When a White House adviser — not Rhodes — mentioned a “war room” for selling the Iran deal, a phrase that disturbed me, I went back to Rhodes and asked what it was and who ran it. He arranged for me to interview anyone I wanted. They were all candid and factual. They explained to me how they had used state-of-the-art tools and a sophisticated understanding of the way information moves in the social-media age to sell a deal that they clearly believed to be in the United States’ national interest.

But why were any of them talking to me? I soon surmised that Rhodes’s motivation in allowing me to peek behind the curtain came from a disquiet he felt at the possibility, or the likelihood, that the machinery he managed so brilliantly would soon be in the hands of his successors, who might use it to do things that he thought could be quite dangerous — like goading the United States into another pointless, bloody foreign war. Rhodes readily admitted to me that the work he does is a potentially dangerous distortion of democracy, but he also felt that it had become a necessary evil, caused by the fracturing of the 20th-century mass audience and the decline of the American press. He expressed a deep personal hopelessness about the possibility of open, rational public debate in a brutally partisan climate. But didn’t the country deserve better? I kept asking him. Over time, our conversations around this point evolved, without either of us directly mentioning it, into a kind of gentleman’s bet: My article would go as hard as I could at the truth as I saw it, The Times would publish it, and one of us would be proved right while the other would be proved wrong.

If you skipped over that blockquote you should really go back and read it because it puts the article, and to some extent Rhodes, in a somewhat different light. Rhodes’ bluntness about the “war room” may have been pride at its success. It may also have been arrogance, which is something Samuels alludes to in the original piece. But it was also, at least partly, a concern that this new kind of partisan battle is a worrisome new normal.

And that brings Samuels to the “gentleman’s bet” over whether there was still room in the media space for a different kind of debate, one that was deeper than the “echo chamber” soundbites Rhodes had crafted to sell the Iran deal. The article itself would be a kind of test case.

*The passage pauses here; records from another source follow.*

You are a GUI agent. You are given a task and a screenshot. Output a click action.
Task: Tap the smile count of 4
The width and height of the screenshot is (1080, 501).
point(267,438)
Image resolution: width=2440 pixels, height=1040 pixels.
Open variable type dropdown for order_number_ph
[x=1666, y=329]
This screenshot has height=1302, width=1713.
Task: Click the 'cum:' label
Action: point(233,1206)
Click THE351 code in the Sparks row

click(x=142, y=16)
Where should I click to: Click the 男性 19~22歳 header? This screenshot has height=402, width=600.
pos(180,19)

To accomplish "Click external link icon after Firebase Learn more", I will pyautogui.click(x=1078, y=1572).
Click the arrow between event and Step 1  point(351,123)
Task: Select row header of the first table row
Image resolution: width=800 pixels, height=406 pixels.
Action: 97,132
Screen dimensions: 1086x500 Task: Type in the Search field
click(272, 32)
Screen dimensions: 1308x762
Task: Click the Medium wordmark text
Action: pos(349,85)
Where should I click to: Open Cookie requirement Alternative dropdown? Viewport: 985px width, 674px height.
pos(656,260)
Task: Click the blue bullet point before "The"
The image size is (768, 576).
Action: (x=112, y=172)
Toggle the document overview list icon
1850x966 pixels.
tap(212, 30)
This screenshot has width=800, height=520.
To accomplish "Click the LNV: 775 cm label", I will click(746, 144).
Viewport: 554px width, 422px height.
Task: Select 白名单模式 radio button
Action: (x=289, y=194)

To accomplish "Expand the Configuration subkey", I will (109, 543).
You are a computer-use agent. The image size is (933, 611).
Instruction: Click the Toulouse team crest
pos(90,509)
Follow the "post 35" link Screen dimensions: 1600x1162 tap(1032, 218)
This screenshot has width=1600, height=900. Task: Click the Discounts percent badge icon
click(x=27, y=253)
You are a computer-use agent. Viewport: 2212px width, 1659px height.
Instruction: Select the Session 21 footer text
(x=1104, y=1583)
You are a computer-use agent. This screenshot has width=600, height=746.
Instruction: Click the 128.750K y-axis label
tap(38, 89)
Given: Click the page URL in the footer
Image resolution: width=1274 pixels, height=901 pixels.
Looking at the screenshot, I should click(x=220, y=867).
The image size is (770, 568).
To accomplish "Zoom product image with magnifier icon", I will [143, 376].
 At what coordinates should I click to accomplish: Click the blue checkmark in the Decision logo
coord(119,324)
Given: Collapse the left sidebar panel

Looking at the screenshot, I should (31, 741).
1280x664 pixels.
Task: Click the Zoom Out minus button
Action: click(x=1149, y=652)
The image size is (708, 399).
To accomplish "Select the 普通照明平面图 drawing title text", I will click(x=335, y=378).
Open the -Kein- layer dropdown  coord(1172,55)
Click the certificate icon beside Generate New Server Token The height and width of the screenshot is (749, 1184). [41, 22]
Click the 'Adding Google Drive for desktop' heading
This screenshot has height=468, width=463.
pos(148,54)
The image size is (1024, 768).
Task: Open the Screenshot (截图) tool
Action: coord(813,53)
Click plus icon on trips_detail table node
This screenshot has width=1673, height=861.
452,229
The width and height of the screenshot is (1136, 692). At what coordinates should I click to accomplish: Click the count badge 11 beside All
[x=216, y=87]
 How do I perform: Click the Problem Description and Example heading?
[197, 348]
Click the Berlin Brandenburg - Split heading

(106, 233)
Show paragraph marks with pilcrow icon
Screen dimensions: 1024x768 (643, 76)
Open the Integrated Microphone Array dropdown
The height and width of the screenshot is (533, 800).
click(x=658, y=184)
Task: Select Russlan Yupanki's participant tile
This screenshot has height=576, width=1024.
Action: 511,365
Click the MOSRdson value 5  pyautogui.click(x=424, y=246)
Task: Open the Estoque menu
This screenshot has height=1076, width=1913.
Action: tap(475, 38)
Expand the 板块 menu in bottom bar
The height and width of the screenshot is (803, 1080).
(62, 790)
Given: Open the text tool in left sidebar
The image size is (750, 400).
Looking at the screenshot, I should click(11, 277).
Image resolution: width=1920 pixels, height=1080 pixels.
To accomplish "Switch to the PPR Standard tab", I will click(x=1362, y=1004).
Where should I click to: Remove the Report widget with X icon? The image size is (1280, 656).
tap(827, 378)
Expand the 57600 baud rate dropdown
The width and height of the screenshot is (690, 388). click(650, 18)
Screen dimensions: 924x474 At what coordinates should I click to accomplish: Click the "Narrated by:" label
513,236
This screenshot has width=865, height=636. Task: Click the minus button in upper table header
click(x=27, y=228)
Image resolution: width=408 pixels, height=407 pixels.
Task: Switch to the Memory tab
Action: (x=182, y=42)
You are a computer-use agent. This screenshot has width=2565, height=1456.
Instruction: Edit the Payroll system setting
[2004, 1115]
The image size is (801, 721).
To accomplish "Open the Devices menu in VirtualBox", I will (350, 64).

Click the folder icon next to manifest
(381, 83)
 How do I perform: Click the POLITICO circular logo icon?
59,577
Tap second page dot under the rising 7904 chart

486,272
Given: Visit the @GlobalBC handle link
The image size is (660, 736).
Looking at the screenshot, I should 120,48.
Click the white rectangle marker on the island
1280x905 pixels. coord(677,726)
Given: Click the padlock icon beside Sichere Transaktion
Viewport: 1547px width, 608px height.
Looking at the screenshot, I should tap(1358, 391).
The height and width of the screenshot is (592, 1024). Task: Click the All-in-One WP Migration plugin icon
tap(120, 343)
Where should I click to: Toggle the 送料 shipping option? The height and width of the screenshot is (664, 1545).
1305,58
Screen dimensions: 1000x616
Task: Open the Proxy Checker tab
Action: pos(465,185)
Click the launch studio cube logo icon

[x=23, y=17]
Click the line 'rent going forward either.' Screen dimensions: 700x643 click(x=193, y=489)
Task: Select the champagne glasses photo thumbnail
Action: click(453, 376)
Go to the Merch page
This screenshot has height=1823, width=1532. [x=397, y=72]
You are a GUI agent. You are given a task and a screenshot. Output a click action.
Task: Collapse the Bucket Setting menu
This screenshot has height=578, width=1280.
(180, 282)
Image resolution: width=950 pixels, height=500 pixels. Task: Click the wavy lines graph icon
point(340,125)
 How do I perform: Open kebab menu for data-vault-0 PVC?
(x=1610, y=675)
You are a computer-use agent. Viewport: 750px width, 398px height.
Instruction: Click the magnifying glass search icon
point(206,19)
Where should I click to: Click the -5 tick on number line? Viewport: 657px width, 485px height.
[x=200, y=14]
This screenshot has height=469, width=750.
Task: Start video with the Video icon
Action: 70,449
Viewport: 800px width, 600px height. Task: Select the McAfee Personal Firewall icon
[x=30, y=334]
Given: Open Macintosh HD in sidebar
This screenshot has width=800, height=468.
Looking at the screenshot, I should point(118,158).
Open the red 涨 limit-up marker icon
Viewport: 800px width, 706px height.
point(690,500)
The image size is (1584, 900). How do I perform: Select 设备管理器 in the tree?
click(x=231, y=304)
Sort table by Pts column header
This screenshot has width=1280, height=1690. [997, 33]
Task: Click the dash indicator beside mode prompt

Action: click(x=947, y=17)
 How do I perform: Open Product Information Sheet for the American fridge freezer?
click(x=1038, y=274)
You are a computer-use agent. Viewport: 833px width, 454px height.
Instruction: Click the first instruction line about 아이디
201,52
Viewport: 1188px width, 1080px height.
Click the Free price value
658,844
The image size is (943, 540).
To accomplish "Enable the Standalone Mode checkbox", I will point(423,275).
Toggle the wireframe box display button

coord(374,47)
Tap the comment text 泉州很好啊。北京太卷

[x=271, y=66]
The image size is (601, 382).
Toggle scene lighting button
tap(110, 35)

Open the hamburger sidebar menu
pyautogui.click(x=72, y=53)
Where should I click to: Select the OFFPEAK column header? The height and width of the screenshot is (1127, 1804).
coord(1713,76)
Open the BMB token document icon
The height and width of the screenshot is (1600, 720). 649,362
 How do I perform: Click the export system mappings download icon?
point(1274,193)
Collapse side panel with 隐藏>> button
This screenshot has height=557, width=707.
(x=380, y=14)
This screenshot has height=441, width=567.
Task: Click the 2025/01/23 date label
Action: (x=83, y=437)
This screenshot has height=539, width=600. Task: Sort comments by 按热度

After the piece was published Samuels watched as his own views were distorted into a “neocon” caricature based on exactly two pieces of (misinterpreted) information. Samuels says that, contrary to the spin, he agrees with Leon Panetta that, on balance, the Iran deal was a good idea. But his critics were more interested in bashing him.

It has been fascinating for me to watch my story, which was largely read on its own terms outside of Washington and even by the White House itself, go through the looking glass of social media. The story itself has vanished, replaced by a digital mash-up of slurs and invective, supported by stray phrases that have been mechanically tweezered from different texts. The issues that Rhodes raises in my profile — about the reshaping of the media, the way American foreign policy has shifted, the way the world works now — none of these things are being discussed, either. Somehow, for a small group of people with very loud megaphones, the point right now seems to be me — or rather, a digital piñata they have slapped my name on. It seems fair to say that Rhodes won our bet.

It will be interesting to see if Rhodes disputes any of this but, as Samuels frames it, the critics’ response has only proved that Rhodes’ cynicism about the media was right.